Don’t be fooled by the words ‘riding comfort’, though. When we talk about ‘riding comfort’, we’re talking about putting riding quality and resting quality all the way up there. You will also transfer a bit more to avoid busy or less interesting roads or to reach a busy city. You will have a roof over your head every night, a hot shower, etc.

It, however, does not mean the riding is not challenging. If you join the Journey to the East tour thinking the cycling will be a breeze every day, you’ll quickly learn the truth the hard way. There will be days you will cycle almost 140 km, or when you will climb more than 2000 m. The Korean and Japanese climbs are some of the most breathtaking of all of our tours, but they are no joke. If you’re a more experienced bike rider you’ll know very well that breathtaking views come at a cost. Of course, with TDA you choose what your riding day looks like. Are you just not feeling a climb on a certain day, our crew will be happy to drop you off at that viewpoint on the top. It has to be said though, no descent will ever taste as sweet as it does after a long, tough and sweaty climb.

Riding through South Korea and Japan is a very different experience from riding, say through Botswana or Turkey. The amount of cultural highlights we pass most days is extraordinary. And in this part of the world the pace of our bikes and staying only one night in most places, is just a bit too fast. To cover for that, this tour has more rest days, strategically placed in cultural hotspots, to provide every opportunity to riders to explore the vast expanse of Japanese and Korean culture. On this tour, and on some of our other tours, there are a few days where we take the blending of cycling and culture a step further.

Stage 8 of the Journey to the East was a day like that. Just our second ride in Japan, we woke up in Kumamoto, a big city with considerable cultural lure. But as the rest day was still a few days ahead, the Kumamoto Castle, a famous hilltop fortress from the Edo period, would in normal circumstances have to remain unexplored. During the planning and scouting of the tour, TDA however found a way for riders to still hit this sight without planning for a full rest day. A shorter riding day was the perfect solution to give the Japanese Edo period fanatics among our riders ample time to explore this hilltop gem.

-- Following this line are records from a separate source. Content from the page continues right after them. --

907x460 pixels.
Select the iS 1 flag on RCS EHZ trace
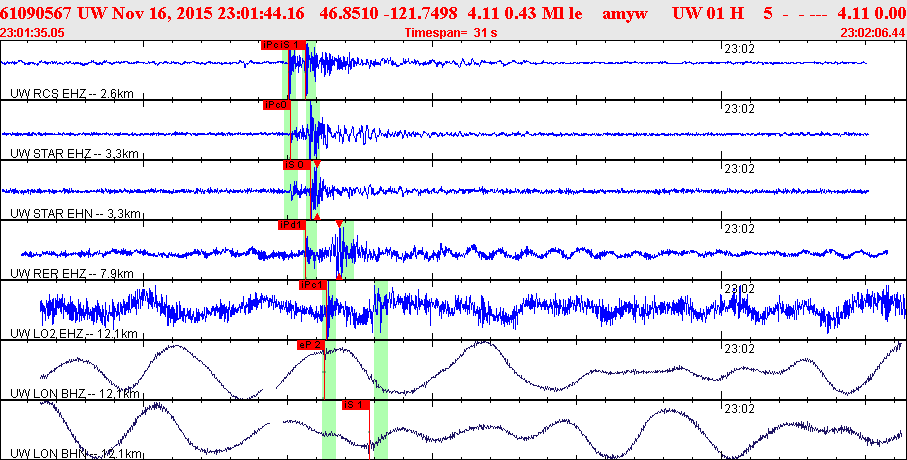pos(294,45)
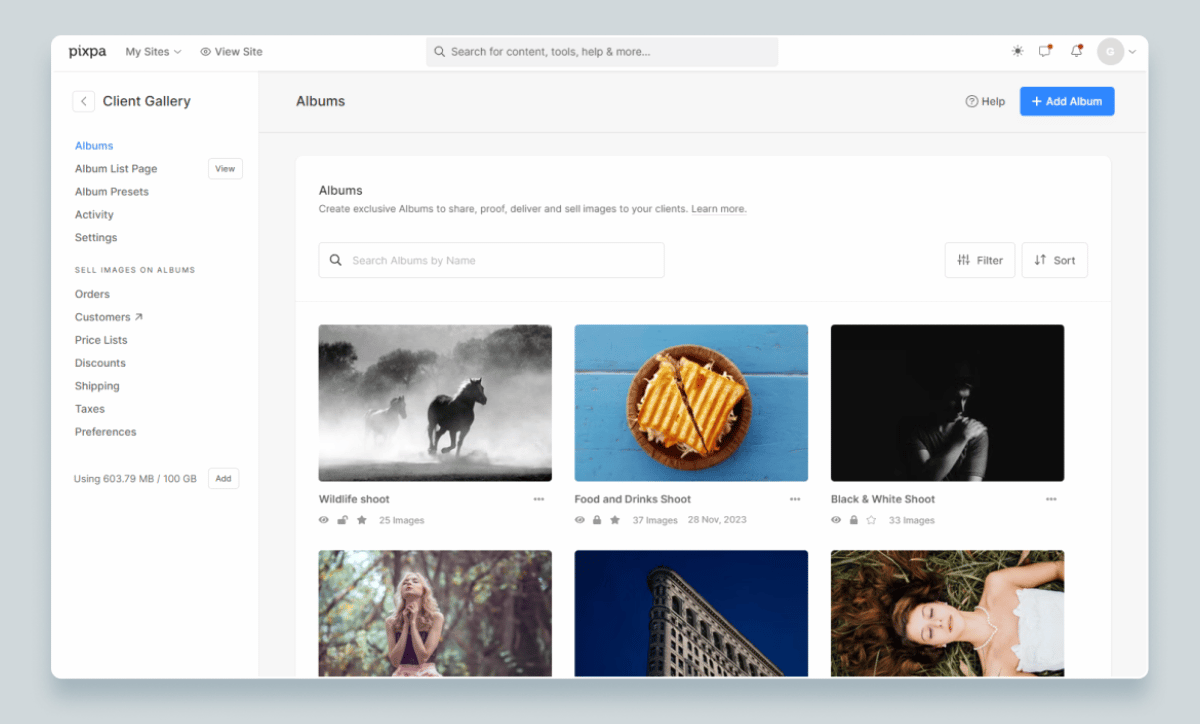
Task: Star the Black & White Shoot album
Action: pyautogui.click(x=869, y=520)
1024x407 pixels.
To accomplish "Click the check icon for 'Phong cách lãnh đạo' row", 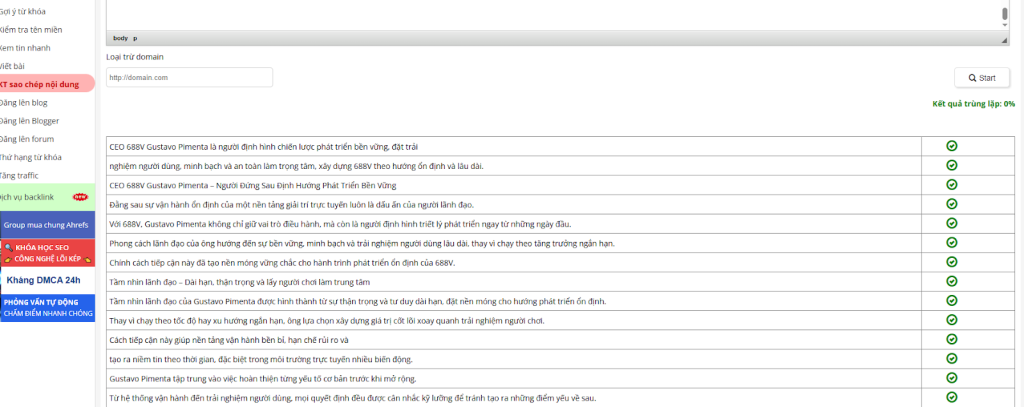I will [x=951, y=243].
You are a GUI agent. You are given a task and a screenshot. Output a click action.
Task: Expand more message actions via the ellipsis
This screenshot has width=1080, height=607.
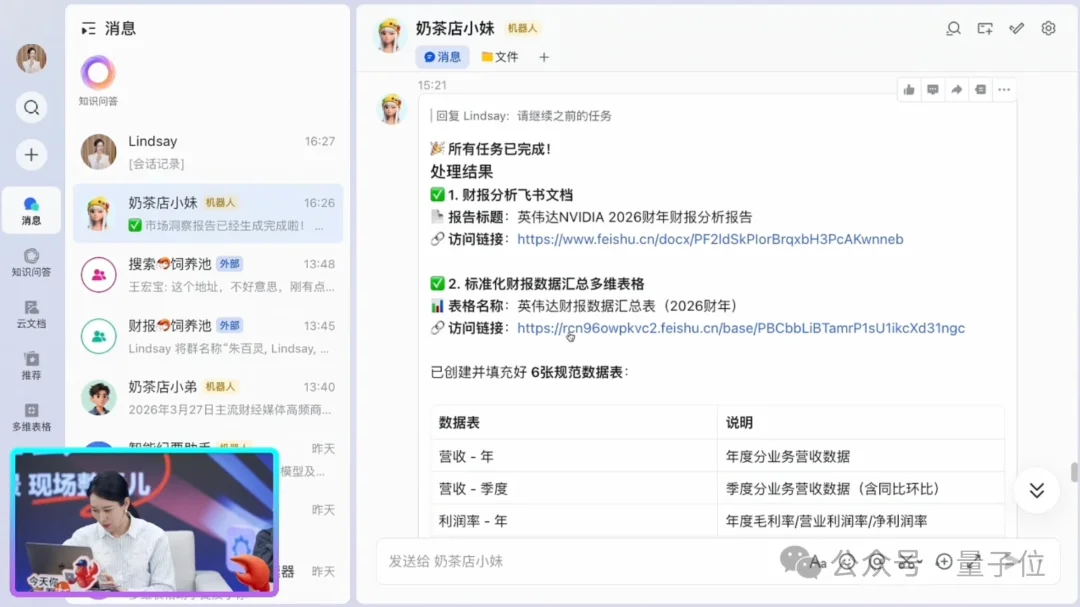pyautogui.click(x=1004, y=89)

And a bit of a later start than usual to coincide with the castle’s opening hours was a most welcome bonus for many.

After an hour or two at the castle, at around 10.30 am all riders had set off with only 50km separating them from their next inn for the night, a traditional Onsen and Ryokan hotel in Aso. But there’s a catch: Aso lies in the mouth of a volcano. Well, kinda. Aso is a very unique place in the world because it is one of the few built up places inside an ancient caldera, the Aso Caldera. A caldera is a large cauldron-like hollow that forms shortly after the emptying of a magma chamber in a volcano eruption.

To get to the hotel, riders had to actually climb over the rim to then descend down into the cauldron of this ancient volcano. You’ve guessed it, that means some spicy climbing. And although the spicy taste is mainly a thing in South Korea and less so in Japan, spicy climbs are a theme for almost the entire Journey to the East tour.

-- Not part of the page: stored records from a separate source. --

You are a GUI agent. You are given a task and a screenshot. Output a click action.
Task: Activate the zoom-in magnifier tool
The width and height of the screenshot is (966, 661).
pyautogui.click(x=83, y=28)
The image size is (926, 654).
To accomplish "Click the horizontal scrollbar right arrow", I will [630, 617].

But it’s worth it. The volcanic activity has made Aso and the Aso-Kuju National Park into a true marvel of nature. Green grasslands, dense forests and an impressive mountain range around Japan’s largest active volcano, Mount Aso, from which smoke is visible in the distance from our hotel. “Nothing to worry about, just water that seeps deeper into the ground and evaporates,” Kazu our Japanese local support assures me, but it’s impressive nonetheless.

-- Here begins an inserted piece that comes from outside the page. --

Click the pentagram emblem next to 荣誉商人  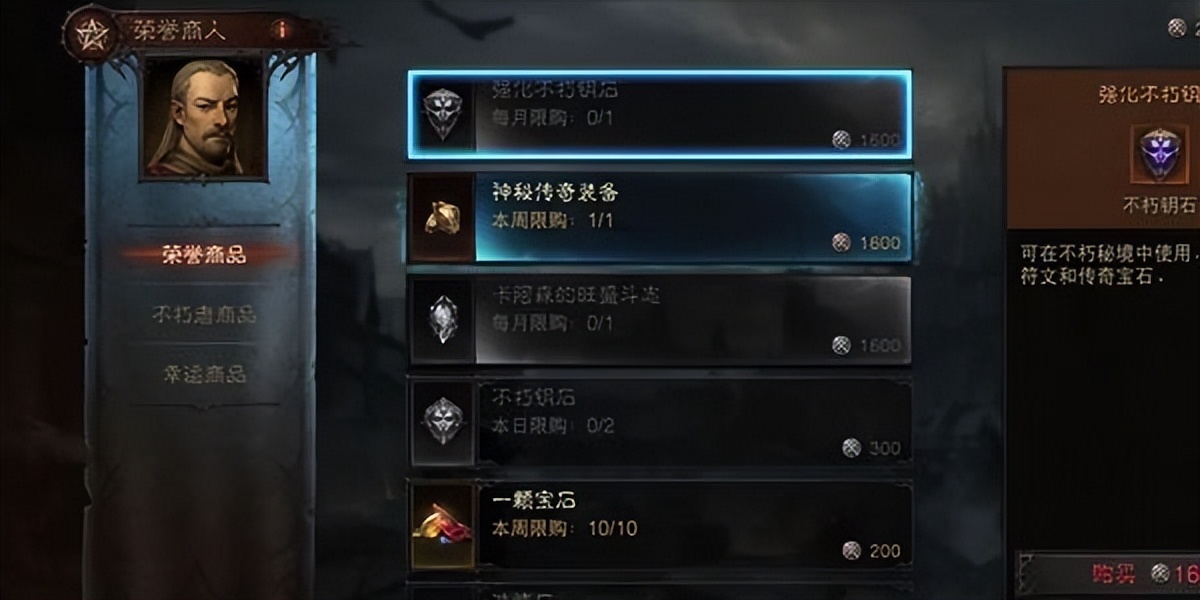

Another side effect of the volcanic activity are the hot springs, the onsens for which the whole of Japan is so famous. Yet Aso onsens have a special stature even for to the Japanese. After a traditional Japanese feast on tatami mats, our riders finished off their jam-packed day in the rooftop onsen overlooking the Aso mountains and the starry night, tired but eager to do it all again tomorrow.